Remember this moment: Shares of the largest, most well-known technology stocks soared on Friday, pushing the Nasdaq Composite to a record high thanks to earnings results reported Thursday.
Apple (NASDAQ: AAPL) played along thanks to a surge of demand for
iPhone X preorders overnight, with the November 3 launch date selling out in just 20 minutes, seemingly eliminating concerns over iPhone 8 demand and Apple Watch LTE issues in one fell swoop.
The result is the largest outperformance for the tech-heavy Nasdaq vs. the S&P 500 since early 2009. Here's a look at the action, the catalysts in play, and how this is all good news for private companies, as many of these players have been on the acquisition path as of late:
Amazon (NASDAQ: AMZN)
Amazon shares finished up nearly 13% on Friday, pushing up and over their late July low and breaking cleanly up and out of a multi-month consolidation range near the $1,000-a-share level. That's enough to make CEO Jeff Bezos the
world's richest man, overtaking Microsoft co-founder Bill Gates.
The company reported quarterly earnings of $0.52 per share vs. the penny that was expected.

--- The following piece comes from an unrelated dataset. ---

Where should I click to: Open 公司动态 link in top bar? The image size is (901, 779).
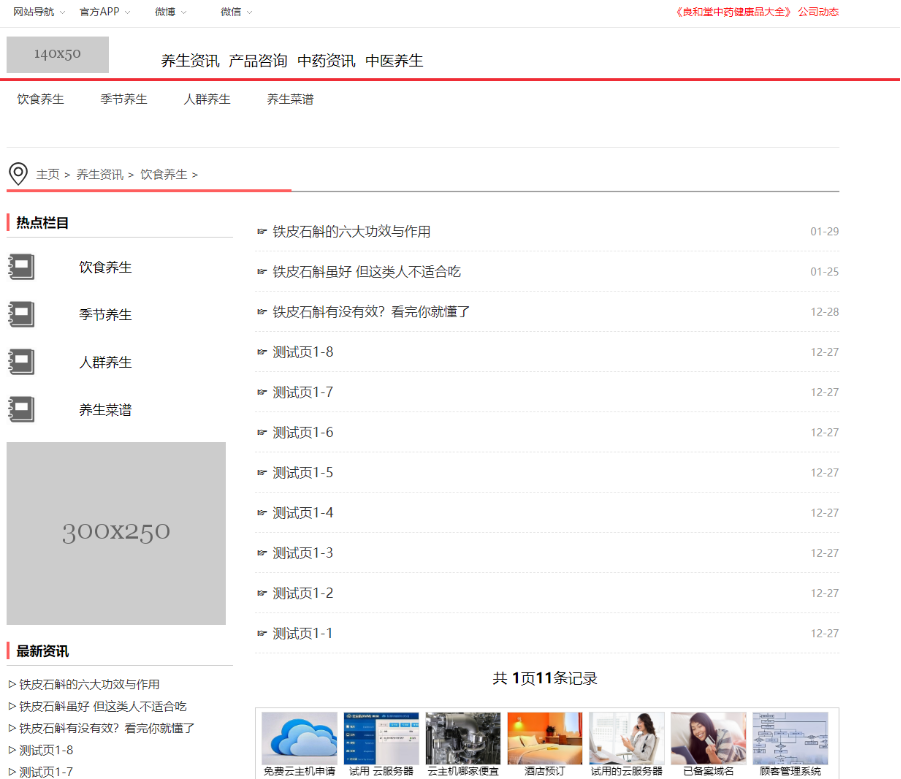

Operating income was a little soft at $347 million vs. the $575 million expected. The Whole Foods Market integration points to a profit margin of just 1.5% for the grocer. And operating free cash flow is slowing as company-wide operating margins fall to just 0.8%, the lowest in three years.
But investors remained focused on the ability of its high-profit Amazon Web Services division (which posted 42% YoY sales growth) to subsidize other areas as well as reports the company has acquired wholesale licenses to acquire and transport pharmaceuticals in a number of states—fueling hype the company is about to take on high drug prices.
Intel shares gained more than 7% on Friday, extending a 35% rally off of its early July lows. This after the chipmaker reported earnings of $0.94 per share (vs. the $0.80 expected) on revenues of $16.2 billion (vs. $15.7 billion expected). Forward revenue guidance came in hotter than expected as well.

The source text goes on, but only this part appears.